A Haar-random tripartite state ( $A,B_1,B_2$ ) shows a transition in PPE Holevo information:

For $p<1-2\gamma,$ $\chi\rightarrow 0$ exponentially (MIQC phase).
For $p>1-2\gamma,$ $\chi \sim (p+2\gamma-1)\ln 2\,N$ (MVQC phase). This divides a regime where measurement on $B_1$ is invisible to $A$ from one where it is visible (Sherry et al., 13 Nov 2025).

DPPs: Partial-Projection Construction

Given L-ensemble kernel $L(\epsilon) = \epsilon A + VV^T$ , in the limit $\epsilon\to 0$ ,

When $m>p$ , the fixed-size DPP converges to a partial projection DPP based on $(A, V)$ .
This class possesses a mixture sampling structure and interpolates between soft (L-ensemble, $p=0$ ) and hard (full projection, $p=m$ ) repulsion (Barthelmé et al., 2020).

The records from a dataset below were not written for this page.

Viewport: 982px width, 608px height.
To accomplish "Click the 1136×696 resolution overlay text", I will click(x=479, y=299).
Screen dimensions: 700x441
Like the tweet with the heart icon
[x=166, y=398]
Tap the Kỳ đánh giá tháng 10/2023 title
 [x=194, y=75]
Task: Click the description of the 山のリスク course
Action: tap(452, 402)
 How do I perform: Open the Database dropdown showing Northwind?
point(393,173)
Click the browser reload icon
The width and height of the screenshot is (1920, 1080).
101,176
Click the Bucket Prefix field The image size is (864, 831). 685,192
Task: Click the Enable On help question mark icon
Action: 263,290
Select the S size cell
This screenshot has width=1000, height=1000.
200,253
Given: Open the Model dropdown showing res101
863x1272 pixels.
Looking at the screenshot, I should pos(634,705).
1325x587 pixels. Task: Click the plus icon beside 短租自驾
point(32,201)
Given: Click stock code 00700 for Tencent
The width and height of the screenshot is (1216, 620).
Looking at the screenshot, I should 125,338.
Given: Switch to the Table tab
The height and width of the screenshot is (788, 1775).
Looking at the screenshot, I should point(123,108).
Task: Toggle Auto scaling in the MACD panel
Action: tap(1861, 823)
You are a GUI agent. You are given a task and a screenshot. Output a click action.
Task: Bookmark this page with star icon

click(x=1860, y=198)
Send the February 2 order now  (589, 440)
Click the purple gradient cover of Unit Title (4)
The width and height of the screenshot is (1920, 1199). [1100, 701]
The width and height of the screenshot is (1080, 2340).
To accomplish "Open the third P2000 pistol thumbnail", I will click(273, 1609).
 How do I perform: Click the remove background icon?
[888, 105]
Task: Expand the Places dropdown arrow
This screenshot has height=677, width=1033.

Clustering: Random Projection Ensemble

In high-dimensional clustering, one may generate $B$ independent random projections, select the $B^*$ providing the best statistical fit (BIC), and aggregate via consensus, forming a partial projected ensemble with significantly better robustness and accuracy relative to naïve high-dimensional mixture modeling (Anderlucci et al., 2019).

7. Outlook and Cross-Domain Universality

Research on partial projected ensembles establishes them as scalable, theoretically grounded tools for probing structure and diagnosing phases or transitions in high-dimensional and complex systems. Notably, their application to quantum simulation is experimentally feasible, requiring only polynomially many measurements and providing access to universal phenomena (e.g., scrambling plateau, causally sharp lightcones, etc.) (Mandal et al., 7 Aug 2025, Milekhin et al., 28 Oct 2024, Ge et al., 15 Aug 2024). In machine learning, random partial projection-based ensembles (sparse-oblique forests, projection pursuit forests) bridge performance and interpretability gaps between axis-aligned and fully oblique methods (Tomita et al., 2015, Silva et al., 2018).

A plausible implication is that PPEs may form a unifying framework for understanding emergent universality, robustness, and algorithmic efficiency across probabilistic, statistical, and physical systems, particularly in regimes where full marginalization or projection either oversimplifies or is computationally infeasible.